After market close, Calgary-based Surge reported production for the quarter of 21,047 barrels of oil equivalent per day, missing the expectations of both Mr. Petrucci (22,437 boe/d) and the Street (21,300 boe/d). Cash flow per share of 2 cents also fell short of projections (5 cents and 4 cents, respectively).

“Through organic drilling and acquisitions, SGY grew materially through 2018, increasing production by 21 per cent (12 per cent per share) and reserves by 29 per cent (down 3 per cent per share),” the analyst said. "Like most oil producers, SGY suffered from the wide Canadian oil differentials in Q4. As differentials have tightened in 2019, our forecasts suggest that at futures strip pricing, SGY will have enough cash flow to fund its capital program and its dividend, which on the current share price offers an attractive yield of 7.3 per cent.

━━━━━━━━━━━━━━━━━━━━━━━━━━━━━━

**Exercises**.
**A.** Please print the section of the Surge passage starting at "After market close, Calgary-based" and ending at "7.3 per cent.".
**B.** According to the Surge passage, what production did Surge report for the quarter?
The records that come next are separate material with no tie to the Surge passage.

━━━━━━━━━━━━━━━━━━━━━━━━━━━━━━

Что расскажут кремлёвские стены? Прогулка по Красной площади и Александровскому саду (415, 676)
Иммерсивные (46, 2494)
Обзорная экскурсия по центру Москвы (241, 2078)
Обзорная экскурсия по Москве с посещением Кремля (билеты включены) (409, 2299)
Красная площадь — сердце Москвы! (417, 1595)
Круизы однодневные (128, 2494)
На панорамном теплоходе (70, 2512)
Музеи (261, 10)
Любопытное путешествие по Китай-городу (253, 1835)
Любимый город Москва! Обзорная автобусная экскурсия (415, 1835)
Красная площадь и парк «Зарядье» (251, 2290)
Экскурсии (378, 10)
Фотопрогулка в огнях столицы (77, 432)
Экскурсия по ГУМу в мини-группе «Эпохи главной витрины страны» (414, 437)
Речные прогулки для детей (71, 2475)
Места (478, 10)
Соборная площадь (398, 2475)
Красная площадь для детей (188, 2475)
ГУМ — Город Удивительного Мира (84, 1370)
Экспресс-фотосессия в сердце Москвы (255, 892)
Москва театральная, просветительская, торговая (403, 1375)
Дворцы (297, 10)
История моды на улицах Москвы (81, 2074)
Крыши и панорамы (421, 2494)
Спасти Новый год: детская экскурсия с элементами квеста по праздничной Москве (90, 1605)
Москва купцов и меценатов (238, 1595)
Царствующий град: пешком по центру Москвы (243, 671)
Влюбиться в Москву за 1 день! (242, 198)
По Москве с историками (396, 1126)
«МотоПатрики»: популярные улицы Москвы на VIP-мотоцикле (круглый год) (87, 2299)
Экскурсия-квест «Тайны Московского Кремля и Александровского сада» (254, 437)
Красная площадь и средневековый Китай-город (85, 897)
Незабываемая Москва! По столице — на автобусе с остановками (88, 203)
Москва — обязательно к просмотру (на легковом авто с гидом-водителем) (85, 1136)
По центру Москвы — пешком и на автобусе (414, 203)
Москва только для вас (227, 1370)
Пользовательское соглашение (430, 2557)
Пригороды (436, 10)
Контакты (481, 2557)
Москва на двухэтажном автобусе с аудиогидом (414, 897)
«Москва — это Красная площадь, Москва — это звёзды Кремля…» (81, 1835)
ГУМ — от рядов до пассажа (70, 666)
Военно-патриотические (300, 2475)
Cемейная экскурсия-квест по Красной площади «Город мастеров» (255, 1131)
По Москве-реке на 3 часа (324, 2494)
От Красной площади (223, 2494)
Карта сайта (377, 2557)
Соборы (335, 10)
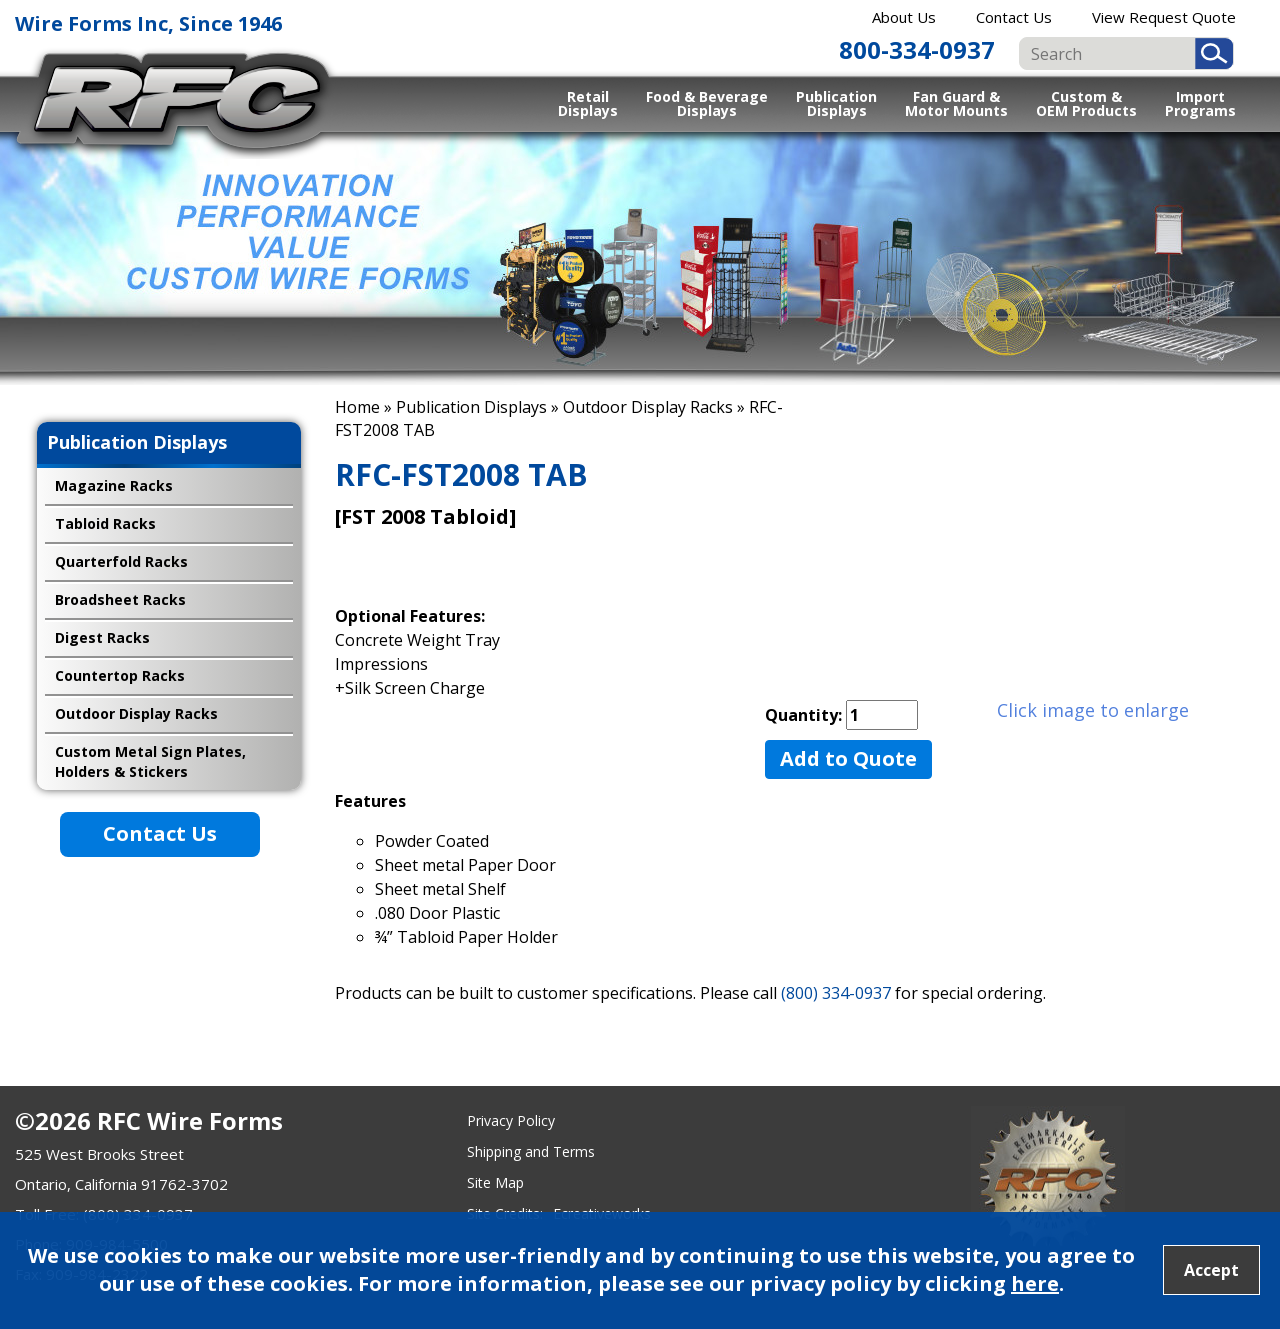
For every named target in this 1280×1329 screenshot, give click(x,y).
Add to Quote (848, 758)
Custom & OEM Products (1086, 103)
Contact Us (1014, 17)
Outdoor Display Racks (648, 407)
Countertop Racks (120, 675)
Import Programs (1200, 103)
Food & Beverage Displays (707, 103)
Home (357, 407)
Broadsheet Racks (120, 599)
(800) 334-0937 (836, 993)
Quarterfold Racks (121, 561)
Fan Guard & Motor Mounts (956, 103)
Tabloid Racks (105, 523)
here (1035, 1283)
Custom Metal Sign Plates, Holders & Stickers (150, 761)
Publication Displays (836, 103)
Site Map (495, 1182)
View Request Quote (1164, 17)
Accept (1211, 1270)
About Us (904, 17)
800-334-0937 (917, 49)
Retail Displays (588, 103)
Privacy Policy (511, 1120)
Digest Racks (102, 637)
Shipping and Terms (531, 1151)
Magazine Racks (114, 485)
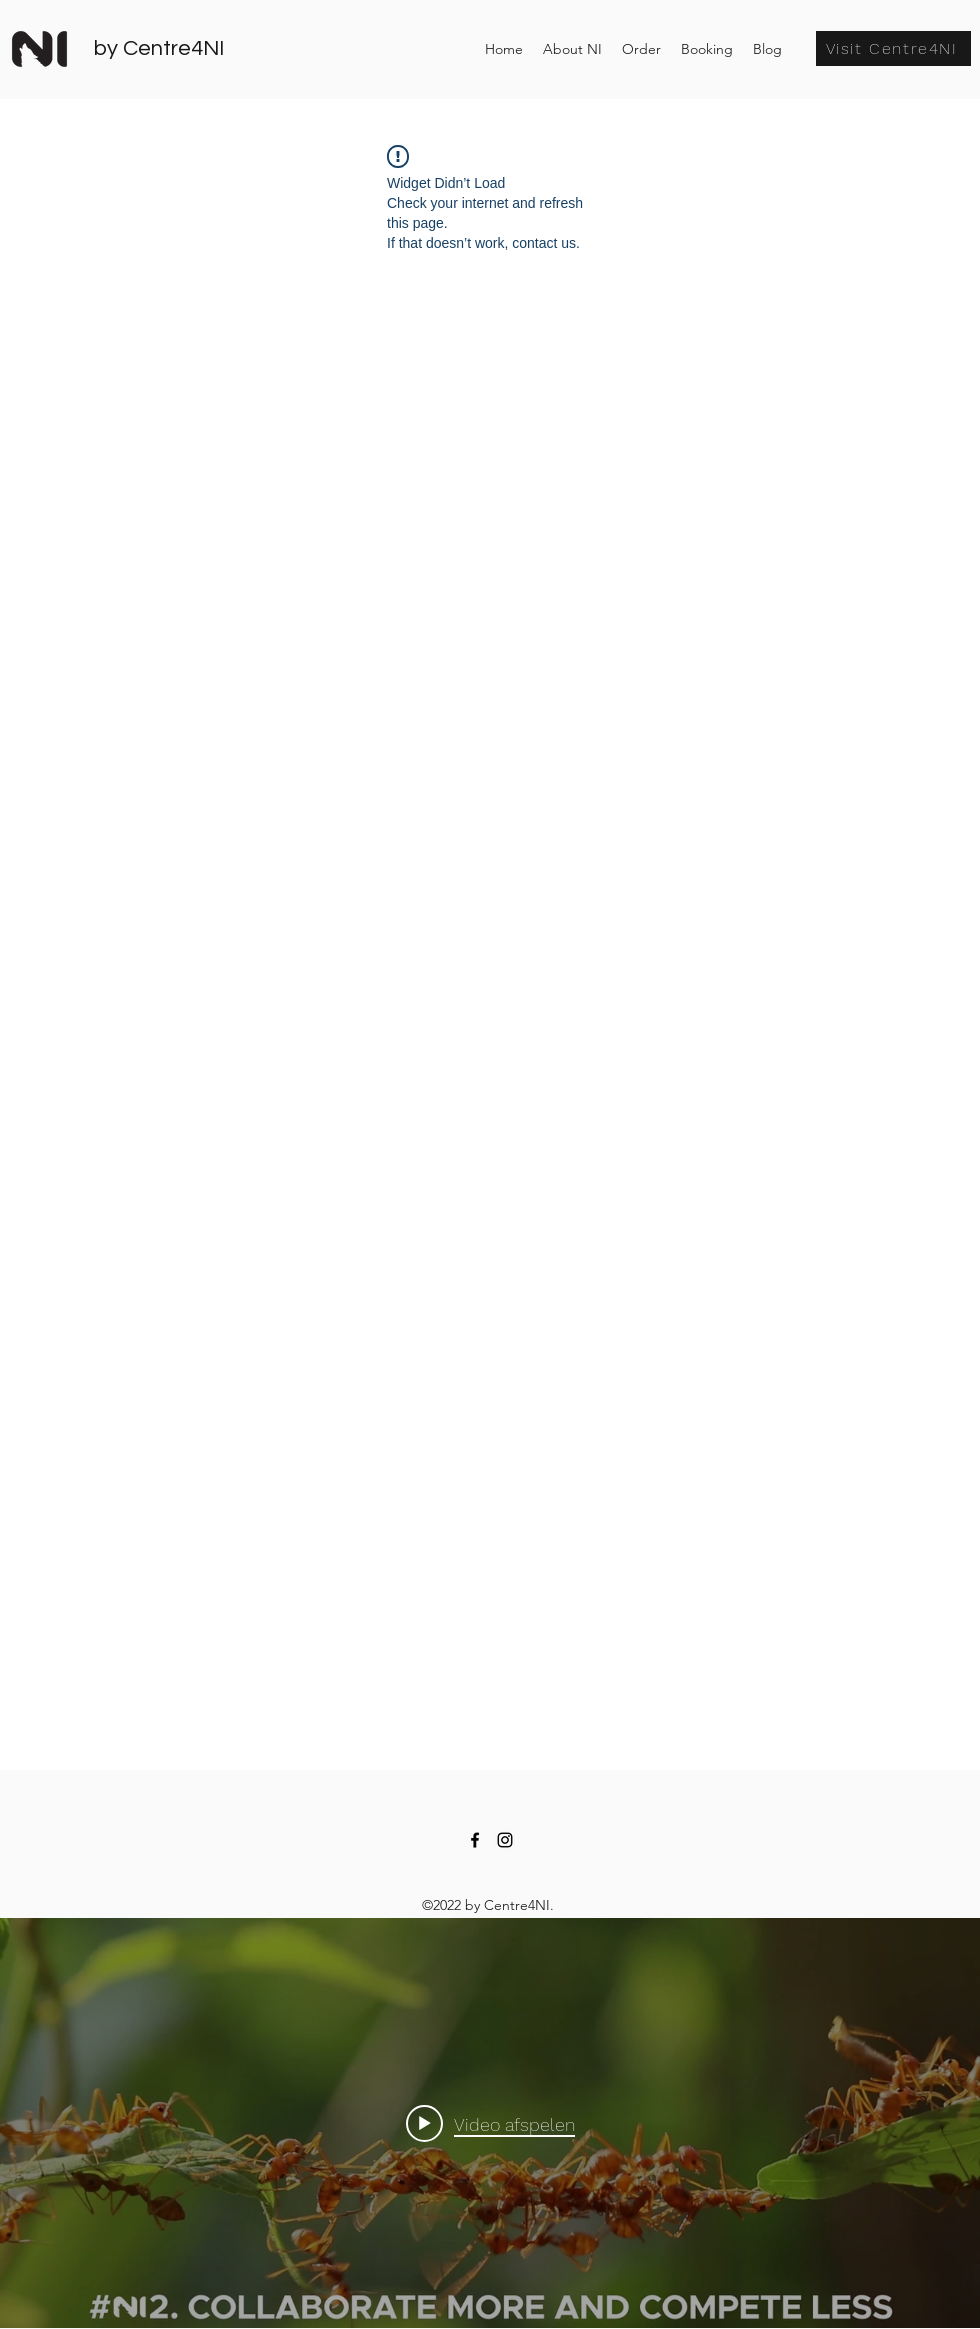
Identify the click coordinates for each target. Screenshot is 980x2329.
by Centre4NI (159, 48)
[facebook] (475, 1840)
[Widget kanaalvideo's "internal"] (490, 2123)
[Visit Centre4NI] (893, 48)
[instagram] (505, 1840)
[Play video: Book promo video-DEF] (490, 2123)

━━━━━━━━━━━━━━━━━━━━━━━━━━━━━━

**Answers given**.
**A.**
After market close, Calgary-based Surge reported production for the quarter of 21,047 barrels of oil equivalent per day, missing the expectations of both Mr. Petrucci (22,437 boe/d) and the Street (21,300 boe/d). Cash flow per share of 2 cents also fell short of projections (5 cents and 4 cents, respectively).

“Through organic drilling and acquisitions, SGY grew materially through 2018, increasing production by 21 per cent (12 per cent per share) and reserves by 29 per cent (down 3 per cent per share),” the analyst said. "Like most oil producers, SGY suffered from the wide Canadian oil differentials in Q4. As differentials have tightened in 2019, our forecasts suggest that at futures strip pricing, SGY will have enough cash flow to fund its capital program and its dividend, which on the current share price offers an attractive yield of 7.3 per cent.

**B.** 21,047 barrels of oil equivalent per day